A través de la campaña “Atrapa y Gana”, la marca reforzó su presencia en distintos puntos de la ciudad, conectando especialmente con oficinistas y personas en constante movimiento. La dinámica permitió que una compra cotidiana también se transformara en una experiencia interactiva desde el celular.

La mecánica fue simple: los usuarios podían escanear un código QR disponible en tienda, participar desde su dispositivo móvil y tener la oportunidad de ganar premios instantáneos. La propuesta apostó por unir cercanía, conveniencia y tecnología dentro de una experiencia fácil de integrar en el día a día.
Además del componente promocional, la campaña buscó destacar atributos clave de Mini de Mi Comisariato: su presencia cercana en la ciudad y una propuesta de valor pensada para resolver compras del día a día con precios convenientes.
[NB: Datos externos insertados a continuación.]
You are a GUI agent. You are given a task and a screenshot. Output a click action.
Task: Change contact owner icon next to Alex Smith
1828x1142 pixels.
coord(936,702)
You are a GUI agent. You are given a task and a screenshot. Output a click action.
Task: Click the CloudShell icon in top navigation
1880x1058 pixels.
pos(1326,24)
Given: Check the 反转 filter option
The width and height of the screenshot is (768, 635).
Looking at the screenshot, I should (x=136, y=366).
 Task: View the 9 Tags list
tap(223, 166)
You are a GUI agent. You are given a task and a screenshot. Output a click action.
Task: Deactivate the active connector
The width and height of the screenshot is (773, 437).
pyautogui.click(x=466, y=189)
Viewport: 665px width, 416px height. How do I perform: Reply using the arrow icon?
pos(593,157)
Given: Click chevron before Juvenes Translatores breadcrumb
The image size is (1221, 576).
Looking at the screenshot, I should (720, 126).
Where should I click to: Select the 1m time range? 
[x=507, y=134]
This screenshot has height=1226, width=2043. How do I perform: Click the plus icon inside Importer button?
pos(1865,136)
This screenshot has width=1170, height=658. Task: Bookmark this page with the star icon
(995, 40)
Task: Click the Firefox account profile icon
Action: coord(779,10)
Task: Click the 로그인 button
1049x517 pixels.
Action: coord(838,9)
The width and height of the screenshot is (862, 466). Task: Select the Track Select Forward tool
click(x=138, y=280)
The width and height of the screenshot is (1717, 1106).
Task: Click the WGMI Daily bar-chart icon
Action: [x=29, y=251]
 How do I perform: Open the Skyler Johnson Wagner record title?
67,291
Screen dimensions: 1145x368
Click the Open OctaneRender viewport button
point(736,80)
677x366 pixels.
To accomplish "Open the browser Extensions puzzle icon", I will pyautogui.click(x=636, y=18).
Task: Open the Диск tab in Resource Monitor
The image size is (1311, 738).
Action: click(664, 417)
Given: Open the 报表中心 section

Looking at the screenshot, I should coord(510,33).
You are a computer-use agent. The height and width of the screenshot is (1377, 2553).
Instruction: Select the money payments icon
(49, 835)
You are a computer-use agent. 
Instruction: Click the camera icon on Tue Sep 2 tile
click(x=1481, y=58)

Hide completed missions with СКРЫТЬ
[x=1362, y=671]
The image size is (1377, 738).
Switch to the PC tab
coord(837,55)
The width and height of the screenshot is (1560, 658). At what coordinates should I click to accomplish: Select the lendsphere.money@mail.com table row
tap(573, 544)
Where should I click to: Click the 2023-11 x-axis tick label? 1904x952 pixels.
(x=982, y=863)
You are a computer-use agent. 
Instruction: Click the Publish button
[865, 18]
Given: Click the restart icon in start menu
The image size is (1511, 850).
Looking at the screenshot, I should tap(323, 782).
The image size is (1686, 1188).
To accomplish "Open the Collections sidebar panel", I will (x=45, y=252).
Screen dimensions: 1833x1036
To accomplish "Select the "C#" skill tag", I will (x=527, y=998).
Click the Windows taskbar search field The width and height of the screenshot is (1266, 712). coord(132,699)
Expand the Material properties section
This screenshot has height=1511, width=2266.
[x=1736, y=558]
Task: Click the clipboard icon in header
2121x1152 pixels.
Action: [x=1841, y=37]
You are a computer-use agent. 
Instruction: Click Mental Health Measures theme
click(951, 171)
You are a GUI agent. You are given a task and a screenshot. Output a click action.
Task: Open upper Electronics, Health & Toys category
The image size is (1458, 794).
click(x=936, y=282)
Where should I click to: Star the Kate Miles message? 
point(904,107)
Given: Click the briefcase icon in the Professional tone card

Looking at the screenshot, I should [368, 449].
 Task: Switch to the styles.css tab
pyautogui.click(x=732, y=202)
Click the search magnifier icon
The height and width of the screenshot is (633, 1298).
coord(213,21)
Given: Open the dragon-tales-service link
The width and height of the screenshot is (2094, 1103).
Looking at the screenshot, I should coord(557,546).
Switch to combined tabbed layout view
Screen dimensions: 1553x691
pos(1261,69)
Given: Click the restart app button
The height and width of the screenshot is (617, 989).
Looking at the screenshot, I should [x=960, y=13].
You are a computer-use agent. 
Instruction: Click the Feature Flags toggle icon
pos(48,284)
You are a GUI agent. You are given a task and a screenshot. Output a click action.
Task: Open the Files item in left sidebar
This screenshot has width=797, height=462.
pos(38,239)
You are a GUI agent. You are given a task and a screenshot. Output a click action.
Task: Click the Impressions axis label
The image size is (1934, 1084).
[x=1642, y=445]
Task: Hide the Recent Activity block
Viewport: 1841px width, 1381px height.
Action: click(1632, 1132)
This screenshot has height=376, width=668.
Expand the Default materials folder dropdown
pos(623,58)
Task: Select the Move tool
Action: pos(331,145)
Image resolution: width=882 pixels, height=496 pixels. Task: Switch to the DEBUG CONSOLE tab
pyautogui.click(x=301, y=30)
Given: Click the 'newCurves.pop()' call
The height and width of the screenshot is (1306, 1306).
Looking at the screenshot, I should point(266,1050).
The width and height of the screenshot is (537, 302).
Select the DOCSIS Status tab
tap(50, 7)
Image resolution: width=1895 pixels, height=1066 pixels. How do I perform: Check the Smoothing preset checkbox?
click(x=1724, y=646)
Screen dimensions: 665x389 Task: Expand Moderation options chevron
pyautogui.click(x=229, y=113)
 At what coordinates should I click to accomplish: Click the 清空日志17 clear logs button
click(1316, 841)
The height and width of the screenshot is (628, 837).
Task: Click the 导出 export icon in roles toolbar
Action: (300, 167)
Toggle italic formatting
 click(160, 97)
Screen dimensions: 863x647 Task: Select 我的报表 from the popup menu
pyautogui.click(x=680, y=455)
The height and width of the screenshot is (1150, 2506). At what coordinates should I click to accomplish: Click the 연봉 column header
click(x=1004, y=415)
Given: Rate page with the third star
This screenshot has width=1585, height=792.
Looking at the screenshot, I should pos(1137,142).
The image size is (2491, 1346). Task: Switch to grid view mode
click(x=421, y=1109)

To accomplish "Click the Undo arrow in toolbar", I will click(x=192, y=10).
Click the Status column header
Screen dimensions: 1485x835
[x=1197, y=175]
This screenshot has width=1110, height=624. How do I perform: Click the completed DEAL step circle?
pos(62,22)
El concepto creativo se enfocó en acompañar el ritmo urbano de Quito desde una lógica simple: estar cerca y ofrecer una solución útil en el momento justo.
Como parte del cierre de campaña, se desarrolló un reel enfocado en mostrar el movimiento real de la ciudad: personas entrando y saliendo de oficinas, recorridos dentro de tienda, interacción con la dinámica digital y la experiencia de recibir premios en el mismo punto de compra.
La propuesta audiovisual mantuvo una línea cercana y urbana, alineada al comportamiento cotidiano de los quiteños y reforzando el mensaje de que una compra cotidiana también puede convertirse en un momento inesperado y positivo.
Así, Mini de Mi Comisariato cerró “Atrapa y Gana” consolidando una comunicación enfocada en cercanía, conveniencia y experiencias simples pensadas para el ritmo de la ciudad.